◆ Provided text:
Review: Cisco ACI shakes up SDN
Hands-on with Cisco’s highly scalable data center network fabric driven by -- surprise -- a completely open API

-
Cisco ACI 1.1(3f)
The promise of software-defined networking -- namely simpler, more flexible network operation through centralized, software-driven control -- has been tangible for a few years now, though like many new concepts, it has suffered from misunderstandings and confusion due to amorphous definitions thrust upon it by eager marketing teams. On top of the many definitions, we’ve also seen a number of different approaches, with the OpenFlow model leading the way from the beginning.
Leave it to Cisco to come up with yet another way of doing SDN. Cisco’s Application Centric Infrastructure (ACI) is an SDN solution at odds with the OpenFlow approach, and as such, it diverges from the original direction of the OpenDaylight SDN project, of which Cisco is a founding member. Cisco continues to be a large presence in the OpenDaylight initiative, but is clearly favoring its own technology with ACI.
ACI communicates with network devices using OpFlex, Cisco’s operations control protocol, not OpenFlow, which is the OpenDaylight standard. The critical distinction is that OpFlex places the actual network configuration decisions in the network, not in the controller. The controller abstracts the higher-level configurations instead. You might imagine this as the controller telling the fabric what needs to be done, not how to do it. The fabric is responsible for implementing the controller’s instructions and reporting back on success or failure.
Cisco claims this approach scales better than OpenFlow, which relies on the controllers to perform network configuration tasks. It also allows users to configure the network in terms of application requirements, through a higher-level policy model, rather than worrying about the underlying configuration details. Cisco has OpFlex agent support commitments from Microsoft, IBM, F5, Citrix, Red Hat, and Canonical among others, and it has proposed OpFlex as an IETF standard and as part of OpenDaylight.

◆ Problems to work on:
- a) Answer these questions using the Cisco ACI review:
(i) Which protocol does ACI use to communicate with network devices?
(ii) Of which SDN project is Cisco a founding member?
(iii) To which standards body has Cisco proposed OpFlex?
- b) Rewrite the Cisco ACI review from "Leave it to" up to and including "technology with ACI.", putting "charter member" in place of "founding member".
The rows after this point are separate material, unrelated to the Cisco ACI review.

◆ Raw data:

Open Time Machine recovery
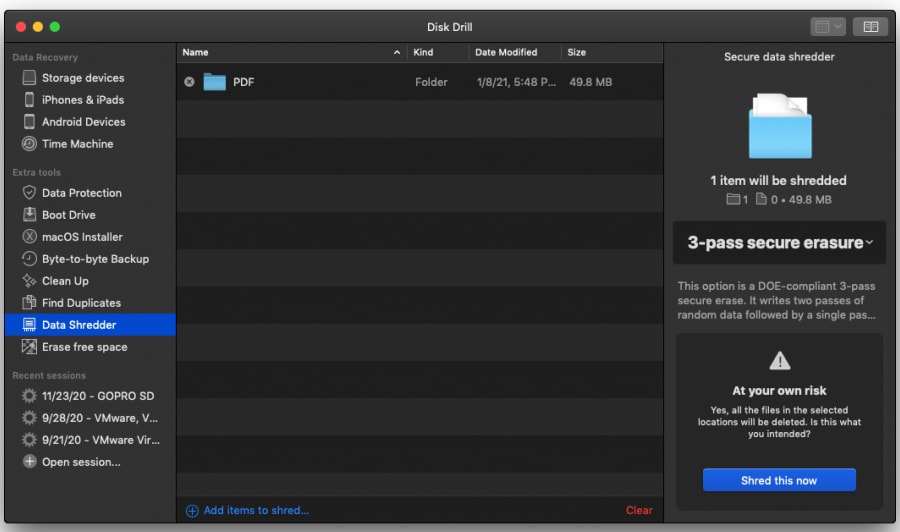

---

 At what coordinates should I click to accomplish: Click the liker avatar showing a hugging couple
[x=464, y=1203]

◆ Answers for the tasks:
- a)
(i) OpFlex
(ii) OpenDaylight
(iii) The IETF

- b)
Leave it to Cisco to come up with yet another way of doing SDN. Cisco’s Application Centric Infrastructure (ACI) is an SDN solution at odds with the OpenFlow approach, and as such, it diverges from the original direction of the OpenDaylight SDN project, of which Cisco is a charter member. Cisco continues to be a large presence in the OpenDaylight initiative, but is clearly favoring its own technology with ACI.